- EXERCISE DETAILS -
In the records below, the line containing "525x559 pixels. Task: Open" marks the start. Copy that line and everything after it exactly, through the last line.

━━━ SUPPLIED MATERIAL

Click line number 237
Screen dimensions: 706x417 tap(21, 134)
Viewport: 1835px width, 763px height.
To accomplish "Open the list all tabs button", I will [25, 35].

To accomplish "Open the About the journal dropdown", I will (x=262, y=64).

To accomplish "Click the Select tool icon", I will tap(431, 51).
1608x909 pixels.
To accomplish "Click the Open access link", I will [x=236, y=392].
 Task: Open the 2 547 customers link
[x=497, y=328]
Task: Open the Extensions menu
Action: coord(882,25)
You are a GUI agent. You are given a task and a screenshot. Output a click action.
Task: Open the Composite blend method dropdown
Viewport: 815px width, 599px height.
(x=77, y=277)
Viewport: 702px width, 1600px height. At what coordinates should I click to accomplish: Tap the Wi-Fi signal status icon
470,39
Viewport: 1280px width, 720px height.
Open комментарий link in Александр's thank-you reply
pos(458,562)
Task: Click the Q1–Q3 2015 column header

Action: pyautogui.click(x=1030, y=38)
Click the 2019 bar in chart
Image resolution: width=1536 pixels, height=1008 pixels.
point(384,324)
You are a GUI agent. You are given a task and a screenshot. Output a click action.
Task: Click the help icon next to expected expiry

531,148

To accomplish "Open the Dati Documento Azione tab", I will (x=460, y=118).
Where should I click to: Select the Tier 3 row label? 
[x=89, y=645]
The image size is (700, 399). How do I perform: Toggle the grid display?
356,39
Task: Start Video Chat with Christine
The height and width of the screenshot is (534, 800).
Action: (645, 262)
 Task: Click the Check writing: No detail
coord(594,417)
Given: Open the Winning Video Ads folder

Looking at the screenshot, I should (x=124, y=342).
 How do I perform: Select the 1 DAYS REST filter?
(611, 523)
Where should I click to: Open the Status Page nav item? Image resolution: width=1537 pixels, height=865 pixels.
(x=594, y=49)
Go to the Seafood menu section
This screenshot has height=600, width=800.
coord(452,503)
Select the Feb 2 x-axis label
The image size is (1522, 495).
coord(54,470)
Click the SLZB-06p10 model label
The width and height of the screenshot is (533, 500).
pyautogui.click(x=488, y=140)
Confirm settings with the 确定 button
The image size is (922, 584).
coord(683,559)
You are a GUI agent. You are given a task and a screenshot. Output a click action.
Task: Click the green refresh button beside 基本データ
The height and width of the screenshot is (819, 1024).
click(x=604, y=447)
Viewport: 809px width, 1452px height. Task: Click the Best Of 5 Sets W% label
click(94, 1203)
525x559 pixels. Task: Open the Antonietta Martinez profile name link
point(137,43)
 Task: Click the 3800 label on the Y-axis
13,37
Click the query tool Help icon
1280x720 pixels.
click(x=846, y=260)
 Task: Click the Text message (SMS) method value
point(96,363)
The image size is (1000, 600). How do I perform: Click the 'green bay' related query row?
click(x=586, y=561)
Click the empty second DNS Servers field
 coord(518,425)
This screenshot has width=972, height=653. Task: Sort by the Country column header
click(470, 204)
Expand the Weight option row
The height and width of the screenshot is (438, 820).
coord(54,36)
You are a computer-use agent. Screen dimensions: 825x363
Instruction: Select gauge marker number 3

━━━━━━

- SOLVED PROBLEM -
525x559 pixels. Task: Open the Antonietta Martinez profile name link
point(137,43)
 Task: Click the 3800 label on the Y-axis
13,37
Click the query tool Help icon
1280x720 pixels.
click(x=846, y=260)
 Task: Click the Text message (SMS) method value
point(96,363)
The image size is (1000, 600). How do I perform: Click the 'green bay' related query row?
click(x=586, y=561)
Click the empty second DNS Servers field
 coord(518,425)
This screenshot has width=972, height=653. Task: Sort by the Country column header
click(470, 204)
Expand the Weight option row
The height and width of the screenshot is (438, 820).
coord(54,36)
You are a computer-use agent. Screen dimensions: 825x363
Instruction: Select gauge marker number 3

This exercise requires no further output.